Plötzlich spürte ich, wie er seine Arme unter meinen Rücken schob und meinen Oberkörper aufrichtete, um mich an sich zu ziehen. Ich ließ ihn gewähren und lehnte meine Wange an seine Brust.
Nur mit Mühe brachte ich ein kleines Lächeln zustande. "Es ist vorbei, Severus. Es ist aus. Ich werde sterben."
Unverständnis trat in seine Augen, die verdächtig zu glänzen begannen. "Aber, mein Lord... das... nein! Bitte! Ihr dürft nicht..."
Ich schüttelte sanft den Kopf. "Es ist aus. Ich habe gespielt, und ich habe verloren. Akzeptiere das. Bitte!"
Ich sah tief in seine pechschwarzen Augen, in denen nun unleugbar Tränen standen. "Du bist frei, Severus! Geh wohin du willst, mach was du willst, aber bitte lass mich hier nicht zurück!"
Er nickte stumm, nahm meine Hand in seine und zog mich noch näher. Ich spürte die lebendige Wärme seines Körpers durch den Stoff hindurch, hörte das Schlagen seines Herzens.
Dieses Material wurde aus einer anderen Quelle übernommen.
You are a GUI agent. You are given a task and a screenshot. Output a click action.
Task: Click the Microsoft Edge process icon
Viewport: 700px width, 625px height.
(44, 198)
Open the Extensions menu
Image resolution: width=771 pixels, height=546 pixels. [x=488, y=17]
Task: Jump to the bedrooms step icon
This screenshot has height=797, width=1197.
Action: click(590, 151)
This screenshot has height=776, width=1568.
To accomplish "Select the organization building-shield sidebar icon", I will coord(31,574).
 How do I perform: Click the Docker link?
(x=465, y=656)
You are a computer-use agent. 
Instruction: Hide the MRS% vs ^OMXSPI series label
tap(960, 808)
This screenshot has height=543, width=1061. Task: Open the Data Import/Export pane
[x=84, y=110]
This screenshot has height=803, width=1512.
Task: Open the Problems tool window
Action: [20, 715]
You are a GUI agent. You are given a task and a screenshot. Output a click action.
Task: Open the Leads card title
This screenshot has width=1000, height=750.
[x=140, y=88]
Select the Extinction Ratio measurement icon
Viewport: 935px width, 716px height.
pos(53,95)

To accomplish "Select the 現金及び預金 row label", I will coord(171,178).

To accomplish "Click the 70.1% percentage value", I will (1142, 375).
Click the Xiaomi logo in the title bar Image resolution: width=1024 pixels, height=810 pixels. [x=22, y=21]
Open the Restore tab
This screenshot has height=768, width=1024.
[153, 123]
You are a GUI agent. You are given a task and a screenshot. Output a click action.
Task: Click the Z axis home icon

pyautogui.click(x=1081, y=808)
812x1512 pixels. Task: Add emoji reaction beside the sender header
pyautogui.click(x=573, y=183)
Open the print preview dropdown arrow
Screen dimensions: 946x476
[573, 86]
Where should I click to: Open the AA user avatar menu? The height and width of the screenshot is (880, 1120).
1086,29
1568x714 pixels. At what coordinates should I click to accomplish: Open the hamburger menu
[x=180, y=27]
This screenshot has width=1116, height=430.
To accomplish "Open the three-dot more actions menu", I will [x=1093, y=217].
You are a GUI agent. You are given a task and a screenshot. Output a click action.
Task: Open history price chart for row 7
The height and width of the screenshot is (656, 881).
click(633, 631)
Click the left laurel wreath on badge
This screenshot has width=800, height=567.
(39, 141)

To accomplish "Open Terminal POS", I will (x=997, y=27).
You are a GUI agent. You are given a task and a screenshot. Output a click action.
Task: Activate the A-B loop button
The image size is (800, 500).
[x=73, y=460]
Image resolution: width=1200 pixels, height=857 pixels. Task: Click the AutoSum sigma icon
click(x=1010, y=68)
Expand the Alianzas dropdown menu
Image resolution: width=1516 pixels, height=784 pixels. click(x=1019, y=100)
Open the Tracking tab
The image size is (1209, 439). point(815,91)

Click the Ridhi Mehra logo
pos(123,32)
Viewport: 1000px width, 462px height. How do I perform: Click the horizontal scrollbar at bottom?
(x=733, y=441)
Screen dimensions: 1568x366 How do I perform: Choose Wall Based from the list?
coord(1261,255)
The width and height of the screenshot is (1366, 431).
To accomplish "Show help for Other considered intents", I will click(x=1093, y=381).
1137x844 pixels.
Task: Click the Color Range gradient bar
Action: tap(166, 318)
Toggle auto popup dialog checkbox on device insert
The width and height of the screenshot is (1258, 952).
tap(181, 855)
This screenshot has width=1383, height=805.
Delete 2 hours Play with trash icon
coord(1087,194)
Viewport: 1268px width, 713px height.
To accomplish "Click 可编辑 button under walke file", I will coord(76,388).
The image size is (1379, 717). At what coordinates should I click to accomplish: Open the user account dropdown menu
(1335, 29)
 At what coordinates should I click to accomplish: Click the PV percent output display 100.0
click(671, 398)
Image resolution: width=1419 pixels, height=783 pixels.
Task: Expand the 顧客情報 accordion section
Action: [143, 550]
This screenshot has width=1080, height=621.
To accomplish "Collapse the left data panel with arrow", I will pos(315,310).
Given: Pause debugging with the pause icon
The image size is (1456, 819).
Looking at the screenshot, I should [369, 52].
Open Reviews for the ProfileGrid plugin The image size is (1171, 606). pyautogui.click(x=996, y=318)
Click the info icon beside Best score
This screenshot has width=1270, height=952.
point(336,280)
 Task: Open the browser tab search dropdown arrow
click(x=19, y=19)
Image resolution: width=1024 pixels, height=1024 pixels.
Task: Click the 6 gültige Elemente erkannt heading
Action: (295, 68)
Plötzlich keimte ein Wunsch in mir auf, eine Erinnerung an die alten Zeiten, meine Schultage in Hogwarts. Ich wünschte mir nichts sehnlicher, als das Schloss noch einmal sehen zu dürfen. Es war vollkommen absurd, gerade jetzt, im Augenblick meines Todes zu dem Ort zurückzukehren, an dem ich die größten Demütigungen und Niederlagen erlitten hatte, doch es ließ mich nicht mehr los.
"Severus", wisperte ich, kaum noch wahrnehmbar. "Bring mich nach Hogwarts."
"Ja, mein Lord."
Ich schloss die Augen und schmiegte mich an ihn. Er murmelte den Zauberspruch, dann drehte sich kurz alles um uns herum, als wir apparierten.
Nur einen Augenblick später spürte ich das feuchte Gras unter meinem Körper. Über uns reckten hohe Bäume ihre starken Äste in den Nachthimmel. Das Licht des zarten Sichelmondes glänzte geheimnisvoll auf Severus' Haar. Und in der Ferne sah ich die vielen Lichter von Hogwarts golden strahlen.
Ich seufzte leise. "Danke!"
Eine heiße Träne tropfte auf meine Wange und zog eine glänzende Spur bis zu meinem Mundwinkel hinunter. Ich hörte Severus leise schluchzen und drückte seine Hand ein wenig fester. In dem Moment wusste ich: Ich war nie allein gewesen... Niemals!